## [WHAT TO PRODUCE]
Find the string "agent" in the entries and copy each line that has it.

[DATA EXTRACT]

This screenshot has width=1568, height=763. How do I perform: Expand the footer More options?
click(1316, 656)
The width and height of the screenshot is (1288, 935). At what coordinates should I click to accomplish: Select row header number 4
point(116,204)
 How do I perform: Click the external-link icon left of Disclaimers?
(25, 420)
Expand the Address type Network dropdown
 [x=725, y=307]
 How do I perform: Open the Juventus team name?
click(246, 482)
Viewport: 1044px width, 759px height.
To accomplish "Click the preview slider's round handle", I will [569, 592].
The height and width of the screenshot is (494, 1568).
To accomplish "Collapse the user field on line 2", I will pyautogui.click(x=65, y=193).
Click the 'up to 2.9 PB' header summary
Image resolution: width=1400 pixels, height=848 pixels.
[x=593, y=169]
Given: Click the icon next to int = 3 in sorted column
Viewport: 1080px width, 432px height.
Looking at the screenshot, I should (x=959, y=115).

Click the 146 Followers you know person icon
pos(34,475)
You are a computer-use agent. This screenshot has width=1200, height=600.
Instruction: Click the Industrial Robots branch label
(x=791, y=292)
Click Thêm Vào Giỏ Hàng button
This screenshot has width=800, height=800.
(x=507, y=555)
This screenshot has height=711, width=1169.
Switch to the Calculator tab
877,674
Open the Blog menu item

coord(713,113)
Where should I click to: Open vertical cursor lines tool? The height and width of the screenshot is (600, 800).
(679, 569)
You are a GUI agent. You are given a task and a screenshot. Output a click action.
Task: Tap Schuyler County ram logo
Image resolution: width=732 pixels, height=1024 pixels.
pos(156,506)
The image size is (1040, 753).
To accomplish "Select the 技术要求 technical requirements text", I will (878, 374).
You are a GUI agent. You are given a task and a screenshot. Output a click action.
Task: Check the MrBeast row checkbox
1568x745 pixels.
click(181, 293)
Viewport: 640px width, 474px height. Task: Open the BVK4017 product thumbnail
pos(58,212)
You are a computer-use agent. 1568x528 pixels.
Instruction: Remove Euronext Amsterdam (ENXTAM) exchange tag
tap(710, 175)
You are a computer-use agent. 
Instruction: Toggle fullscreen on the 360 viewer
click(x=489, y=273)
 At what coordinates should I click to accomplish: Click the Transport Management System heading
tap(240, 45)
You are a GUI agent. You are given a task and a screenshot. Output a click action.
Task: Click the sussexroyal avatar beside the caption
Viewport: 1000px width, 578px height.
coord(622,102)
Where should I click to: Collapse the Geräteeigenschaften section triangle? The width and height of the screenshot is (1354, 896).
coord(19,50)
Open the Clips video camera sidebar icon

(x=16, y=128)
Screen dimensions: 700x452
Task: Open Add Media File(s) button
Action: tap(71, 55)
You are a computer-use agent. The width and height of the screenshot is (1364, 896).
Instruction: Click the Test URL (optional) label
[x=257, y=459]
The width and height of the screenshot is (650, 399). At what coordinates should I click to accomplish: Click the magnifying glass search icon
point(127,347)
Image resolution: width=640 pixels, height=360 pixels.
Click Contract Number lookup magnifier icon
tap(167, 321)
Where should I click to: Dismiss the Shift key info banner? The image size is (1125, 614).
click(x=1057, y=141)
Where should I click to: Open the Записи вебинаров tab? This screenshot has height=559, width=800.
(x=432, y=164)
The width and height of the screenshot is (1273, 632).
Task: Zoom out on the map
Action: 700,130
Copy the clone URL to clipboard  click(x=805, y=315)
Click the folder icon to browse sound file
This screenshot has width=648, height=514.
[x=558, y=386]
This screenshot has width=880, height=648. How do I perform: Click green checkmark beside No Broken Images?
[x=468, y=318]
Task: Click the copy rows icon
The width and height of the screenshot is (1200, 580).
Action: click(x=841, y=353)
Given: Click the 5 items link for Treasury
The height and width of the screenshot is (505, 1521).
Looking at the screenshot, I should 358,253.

[/DATA EXTRACT]

## [REPLY]
You are a computer-use agent. This screenshot has width=1200, height=600.
You are a GUI agent. You are given a task and a screenshot. Output a click action.
You are a GUI agent. You are given a task and a screenshot. Output a click action.
You are a computer-use agent. 1568x528 pixels.
You are a computer-use agent. 
You are a GUI agent. You are given a task and a screenshot. Output a click action.
You are a computer-use agent. The width and height of the screenshot is (1364, 896).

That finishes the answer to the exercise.